The OFEP report notes that public enterprises have received 26 billion bolivianos in loans and capital contributions over the years, a figure that runs well into the multi-billion-dollar range. Hydrocarbons Minister Marcelo Blanco has separately confirmed that the state owes more than US$500 million for fuel purchased on credit from Vitol and Trafigura, with 120-day payment terms adding to the liquidity squeeze.

Macro Crisis and the Multilateral Lifeline

Bolivia’s GDP contracted in 2025, with estimates around -2.1%, and international institutions project another contraction in 2026 ranging from -1.1% to -3.3%. The IMF’s April 2026 World Economic Outlook forecasts a 3.3% GDP decline and 20.7% inflation, while international reserves have collapsed from roughly US$15 billion in 2014 to under US$2 billion by 2025.

In response, Paz moved quickly to secure over US$8 billion in multilateral financing, with the Inter-American Development Bank committing US$4.5 billion and CAF pledging US$3.1 billion for stabilisation and recovery. The moves triggered credit rating upgrades: S&P delivered a double-notch upgrade in March 2026, and Fitch raised Bolivia one notch in January 2026, though the reformulated 2026 budget still projects a fiscal deficit of 9% of GDP and inflation of 14%.

What Bolivia Foreign Investment Means for Investors and Expats

For international investors, the convergence of US diplomatic backing, multilateral financing, and a reformist government in La Paz creates a window that has not existed in Bolivia for a generation. Sectors explicitly flagged for foreign participation include hydrocarbons rehabilitation, mining development, and potentially lithium extraction, though the latter remains exploratory and politically sensitive.

Expats and frontier-market professionals should note that the operating environment remains fragile. Road blockades and protests since May 2026 have cost industry more than US$2.76 billion, according to the National Chamber of Industries, and the Paz administration faces constant pressure to deny privatisation rumours while simultaneously restructuring or winding down insolvent state firms. The government says options include making enterprises efficient, transferring some to workers or subnational governments, or closing them outright — but not selling them.

What to Watch Next

The immediate test is whether Paz can hold the political centre while implementing austerity and restructuring. Bloomberg reports that Bolivia made over US$500 million in debt payments in a single month, with US$2.3 billion in obligations due this year, intensifying the need for an IMF programme that would lock in further reforms.

For those watching Bolivia foreign investment flows, the key indicators will be any formal US investment facilitation agreement, the fate of the 15 critical state enterprises, and whether lithium access moves from exploratory talks to concrete bidding rounds.

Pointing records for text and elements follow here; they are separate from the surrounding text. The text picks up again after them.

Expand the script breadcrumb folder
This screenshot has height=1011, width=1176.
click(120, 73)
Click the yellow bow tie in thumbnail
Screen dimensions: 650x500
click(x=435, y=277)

The Permanent Court of Arbitration recently ruled in Bolivia’s favour in a dispute with US mining company Orlandini, avoiding US$500 million in claimed damages — a reminder that while the rhetoric has changed, the legacy of investor-state friction still lingers.

Frequently Asked Questions

Is Bolivia now open to foreign investment?

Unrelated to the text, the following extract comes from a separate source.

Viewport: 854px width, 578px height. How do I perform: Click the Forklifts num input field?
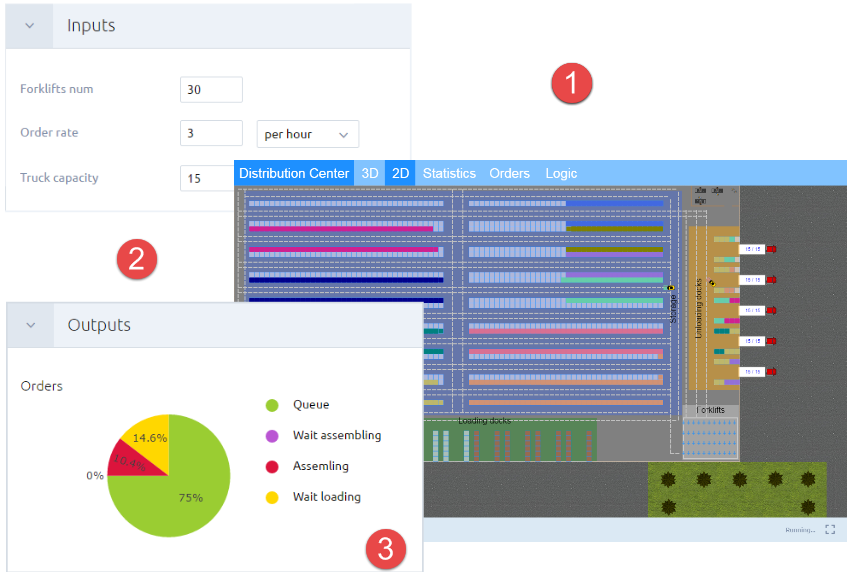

President Rodrigo Paz’s December 2025 emergency decree explicitly aims to attract international investment by cutting fuel subsidies and stabilising public finances. The United States has publicly endorsed these reforms, and multilateral lenders have committed over US$7.6 billion, though no dedicated bilateral US investment programme has been announced yet.

How much have Bolivia’s state-owned enterprises lost?

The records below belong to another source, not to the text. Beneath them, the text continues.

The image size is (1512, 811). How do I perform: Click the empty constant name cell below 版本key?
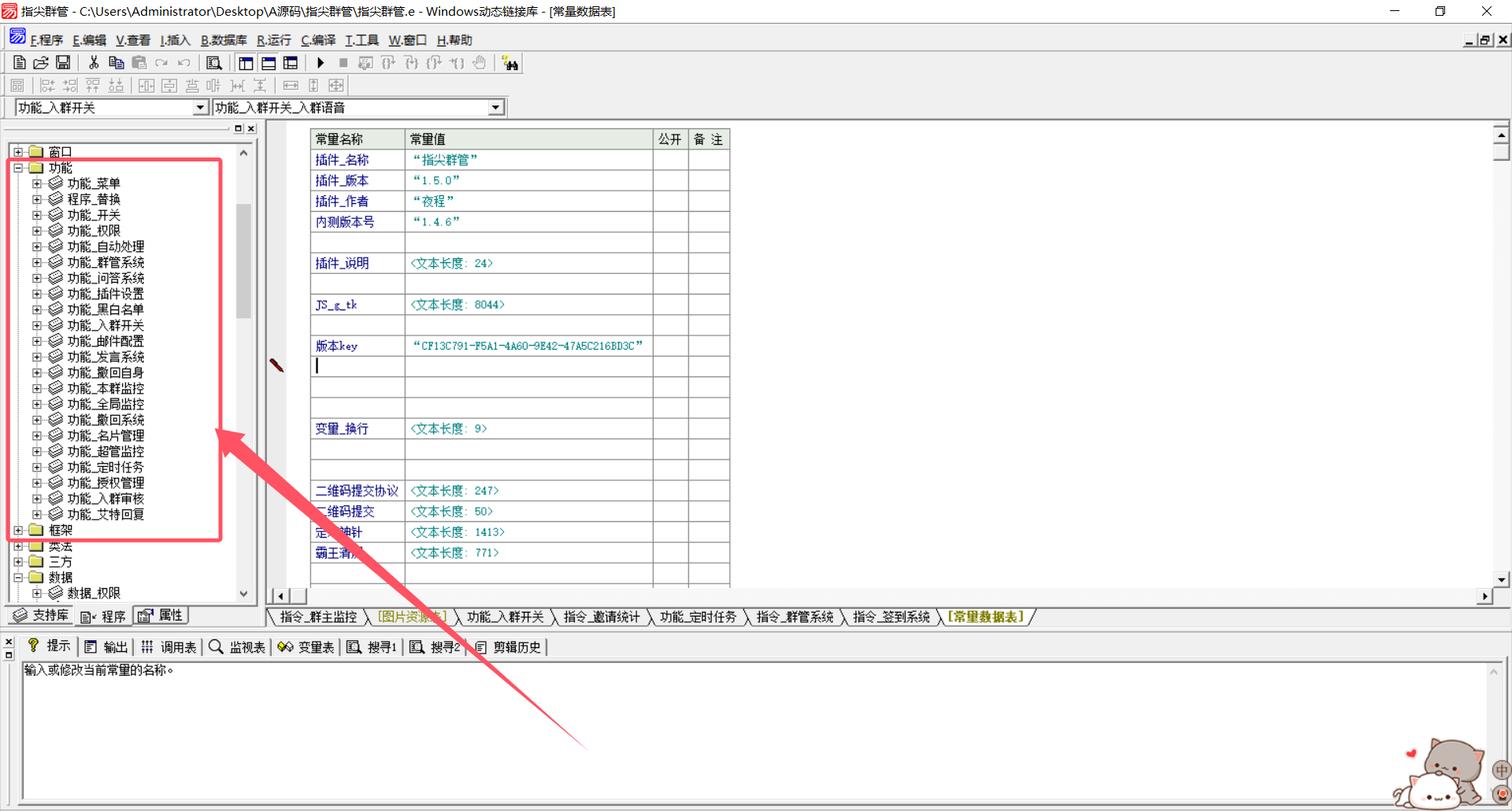click(x=358, y=366)
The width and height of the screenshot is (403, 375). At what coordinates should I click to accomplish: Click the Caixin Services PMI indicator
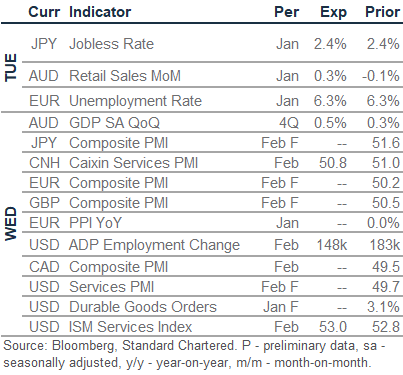[x=133, y=163]
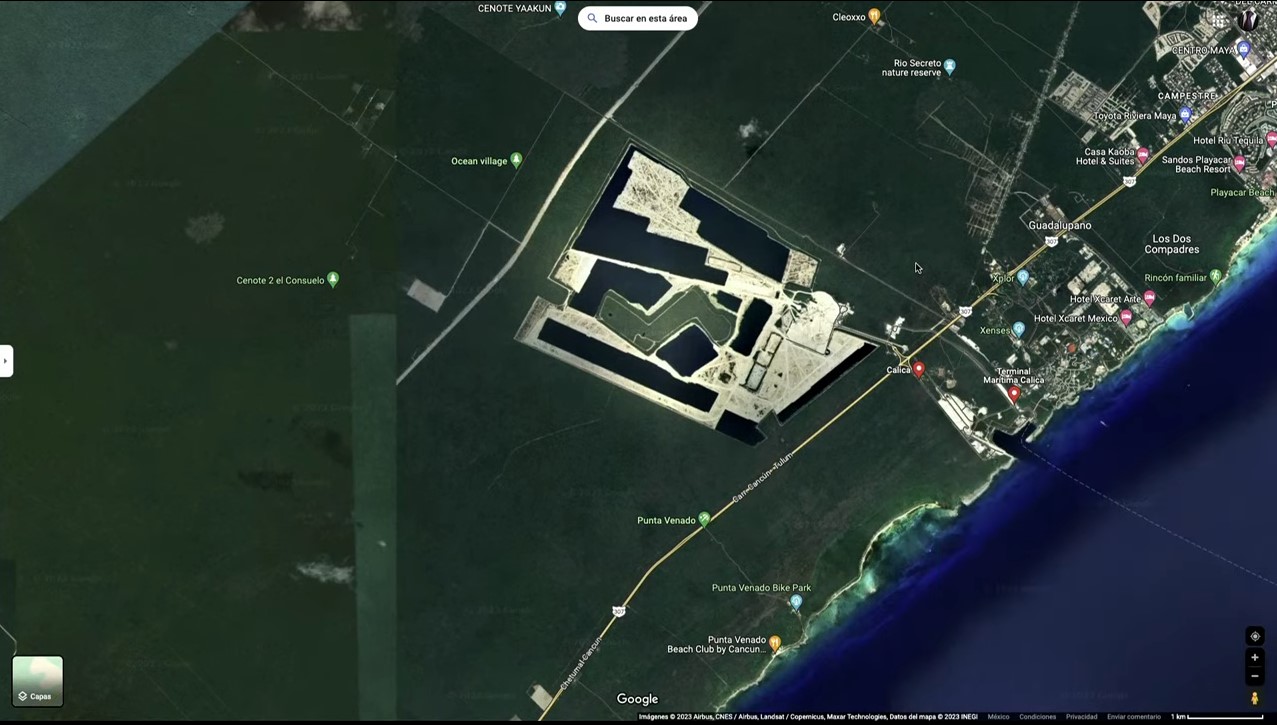Image resolution: width=1277 pixels, height=725 pixels.
Task: Click the 1 km scale bar
Action: click(1217, 717)
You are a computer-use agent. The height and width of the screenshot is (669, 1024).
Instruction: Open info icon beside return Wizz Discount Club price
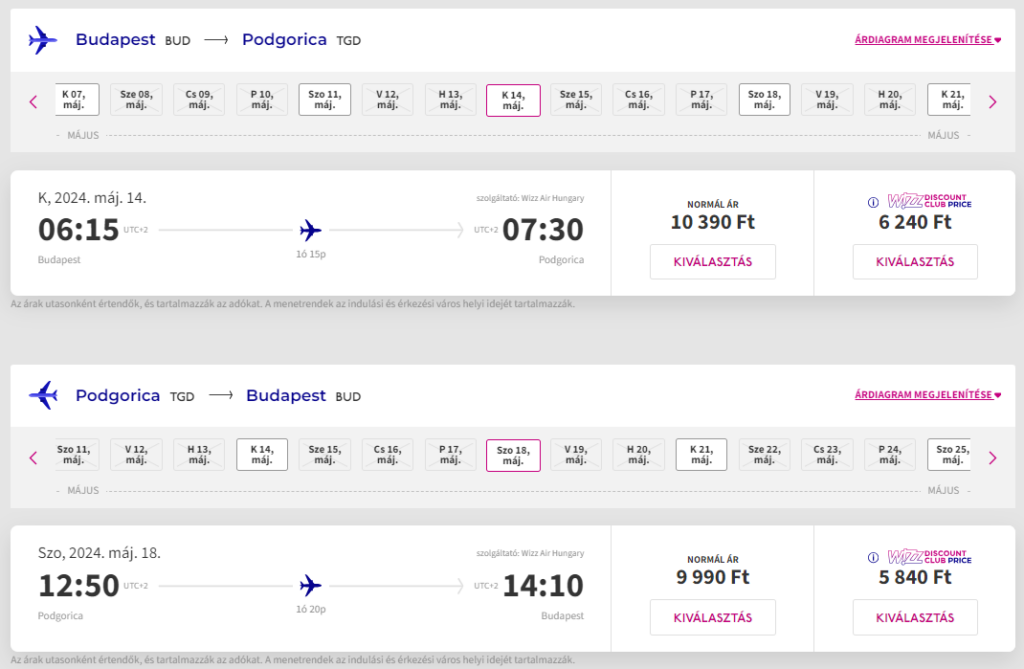pos(873,557)
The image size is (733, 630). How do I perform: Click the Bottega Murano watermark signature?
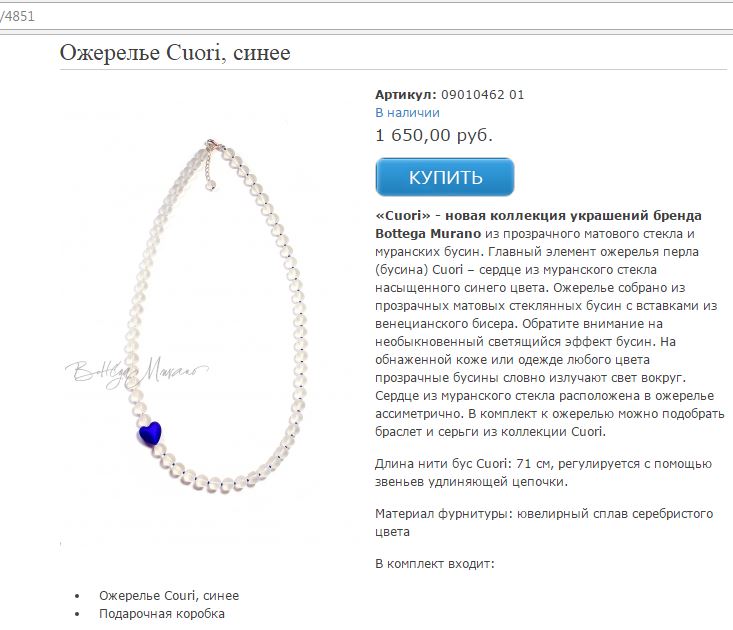click(x=137, y=372)
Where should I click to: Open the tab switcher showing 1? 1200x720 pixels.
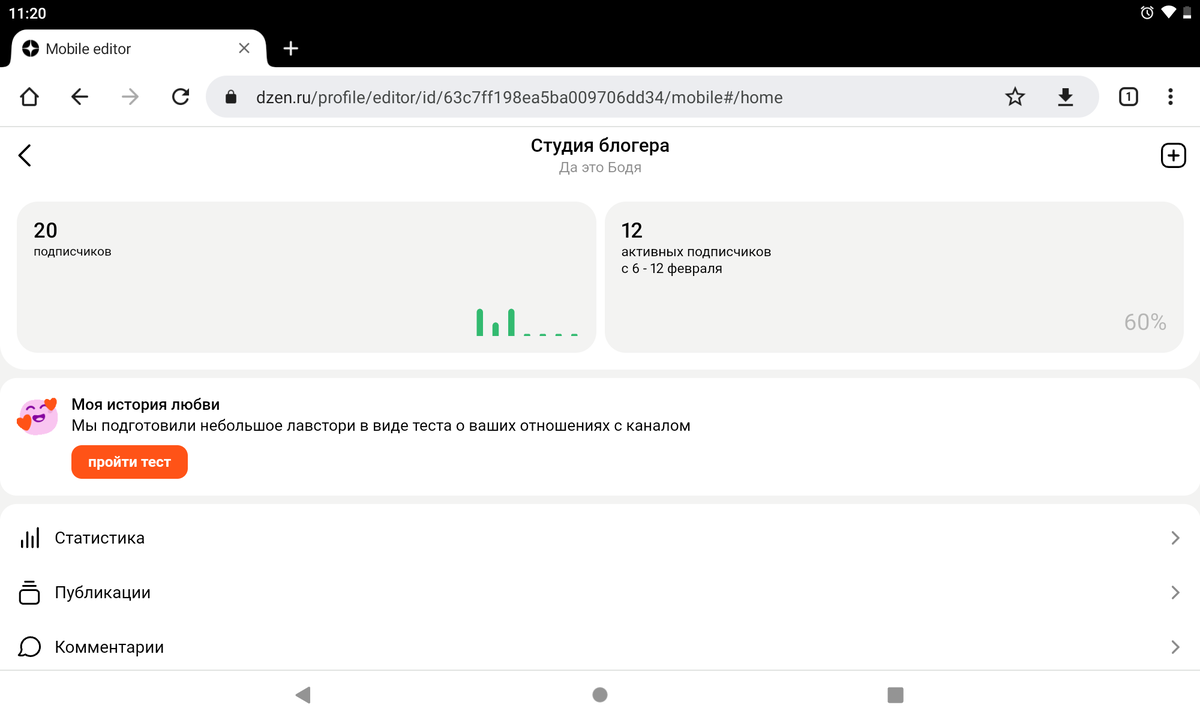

According to an OFEP report made public in July 2026, state-owned enterprises show total accumulated patrimonial losses of approximately US$1.257 billion. Of that, 15 firms classified as critical account for just over US$500 million, with the state lithium company, state airline, and state steel firm among the worst performers.

Will Bolivia privatise its state-owned companies?

The Paz administration has publicly denied any plan to privatise state companies, calling such rumours disinformation. However, officials acknowledge the need to restructure loss-making firms and say options include making them efficient, winding down insolvent ones, or transferring some to workers or subnational governments.